Die Wahrheit des Alters ist hart, und Südkoreas Gesellschaft hat damit zu kämpfen. Im Dezember erfasste in Busan eine Person über 80 mit ihrem Auto eine Frau und deren Enkelin - beide starben. Davor hatte unter anderen ein 96-Jähriger Entsetzen verbreitet, der Anfang 2019 in Seoul seinen Sportwagen erst in eine Garagenwand steuerte und dann beim Zurücksetzen eine 30-jährige Frau tödlich verletzte. Die Tragödien bestätigen die Statistik: Südkorea fährt nicht mehr so sicher Auto wie früher. Die Debatte um die Alten im Straßenverkehr läuft schon lange, der Kampf um Lösungen geht weiter. Die Frage ist: Kann man die erfahrene Generation zur Vernunft zwingen?

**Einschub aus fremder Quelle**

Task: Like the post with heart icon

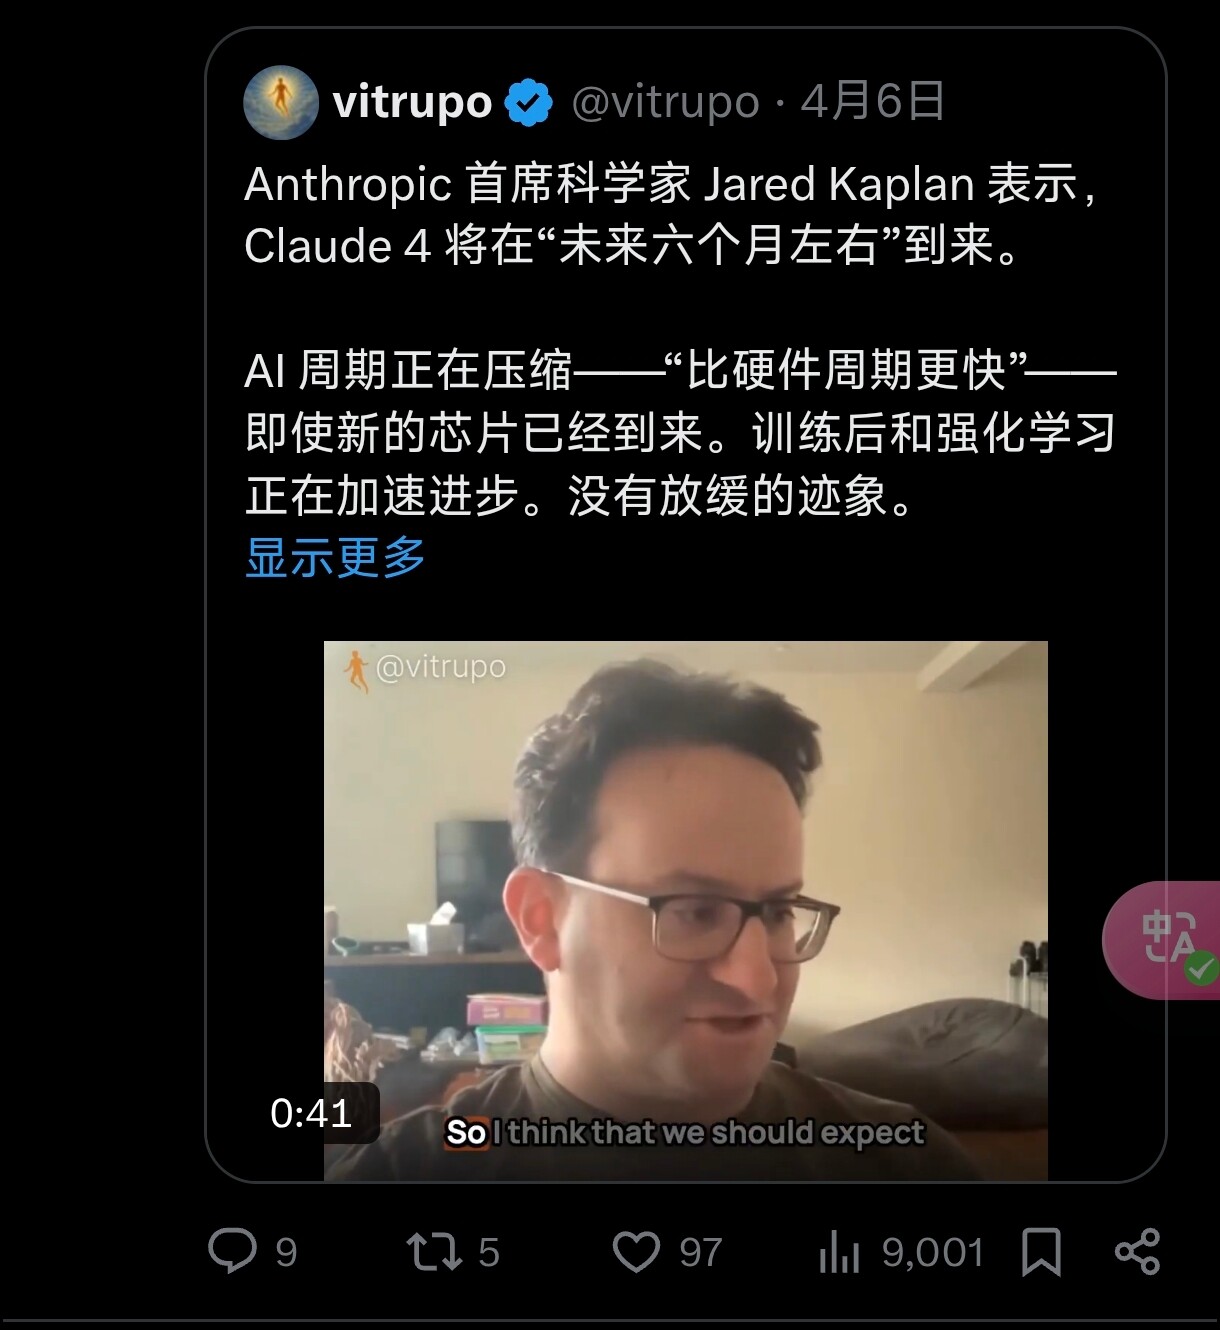Action: pyautogui.click(x=636, y=1252)
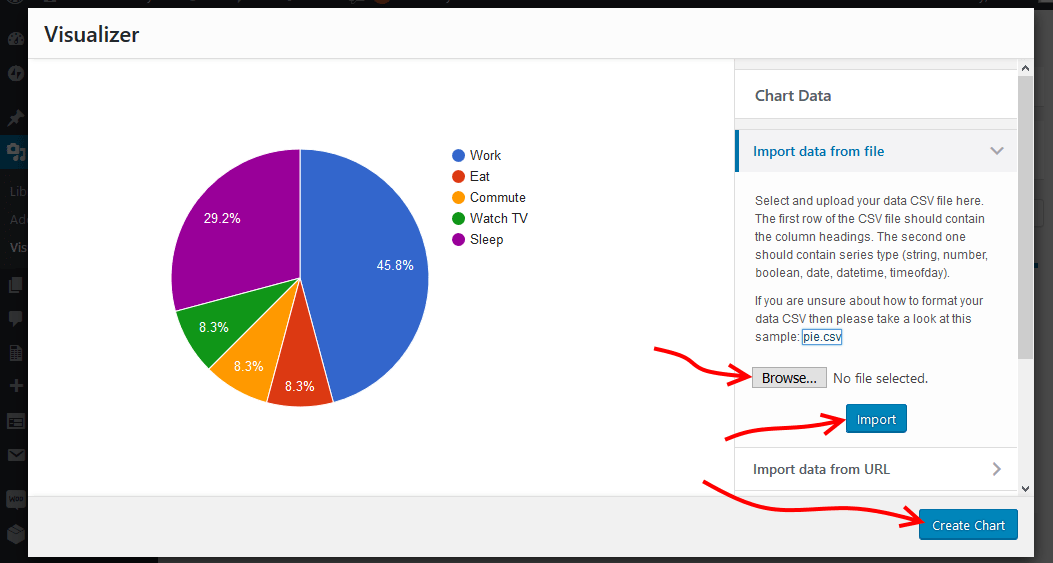This screenshot has height=563, width=1053.
Task: Open the Media icon in admin sidebar
Action: click(15, 153)
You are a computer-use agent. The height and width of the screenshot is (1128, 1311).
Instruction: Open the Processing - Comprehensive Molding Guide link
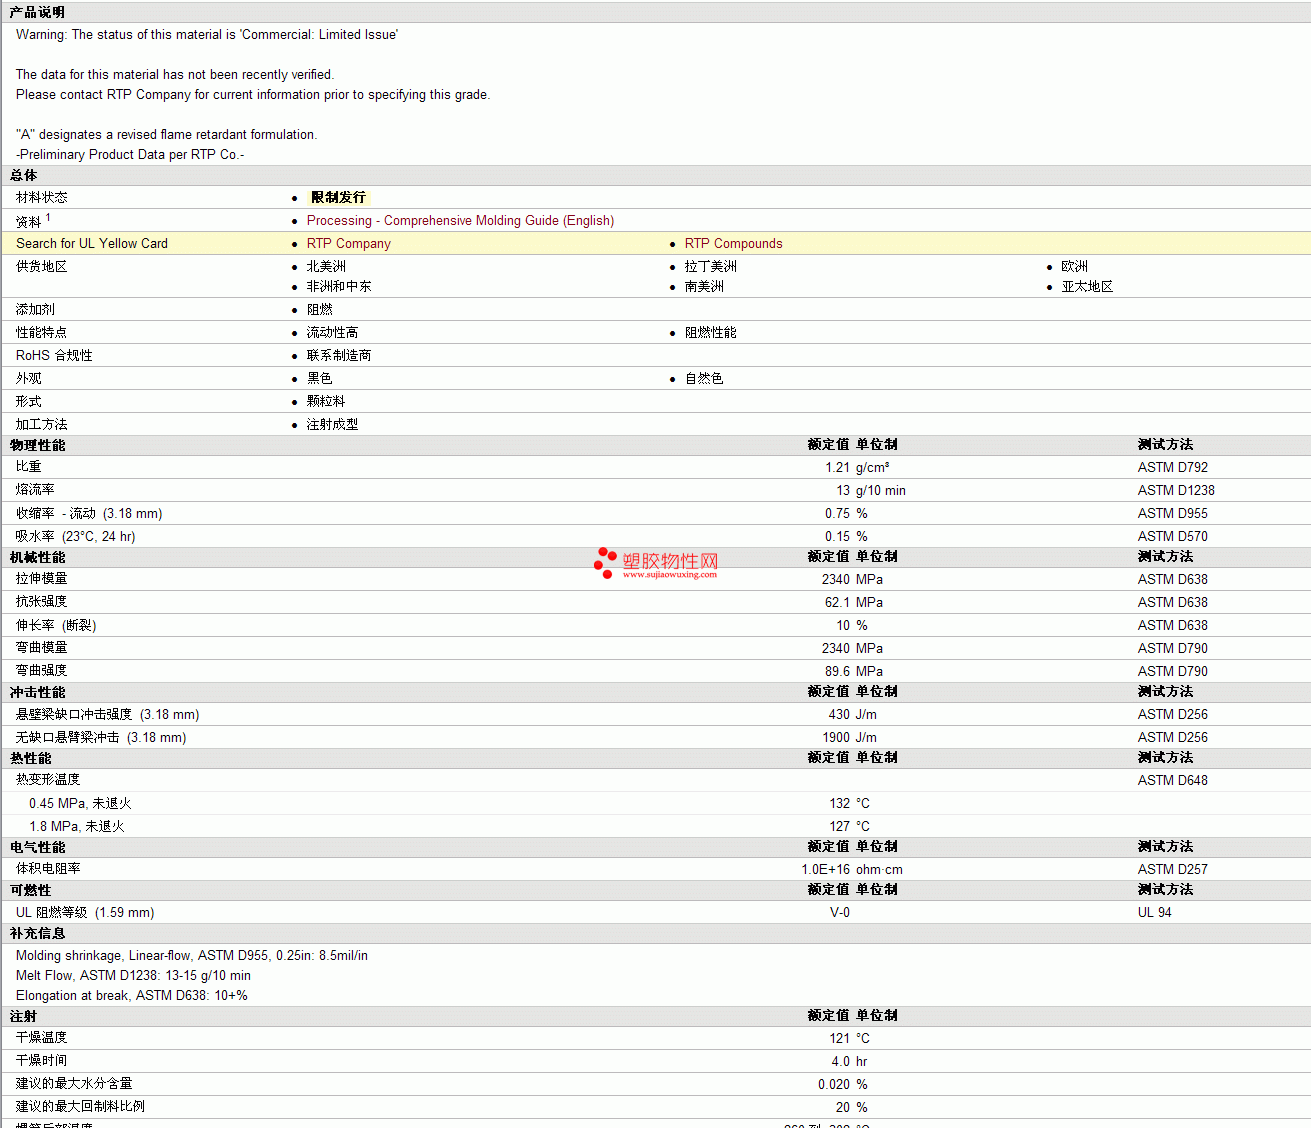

Südkorea, der stolze Tigerstaat und Popkultur-Produzent, altert in rasantem Tempo. Die Bank of Korea erwartet, dass das Land 2045 Japan als älteste Gesellschaft der Welt ablösen wird. Laut Prognosen werden in drei Jahren 20 Prozent der 51 Millionen Koreanerinnen und Koreaner alt, also über 65 sein. Das Korea-Institut für Wirtschaftsforschung in Seoul warnt, dass Einheimische des Jahrgangs 1990 kein Geld mehr aus dem staatlichen Rentenfonds NPS bekommen, wenn dieser nicht sein Finanzierungssystem reformiere. Und die Unfallstatistik zeigt: Das Altern verändert den Alltag auch im Straßenverkehr.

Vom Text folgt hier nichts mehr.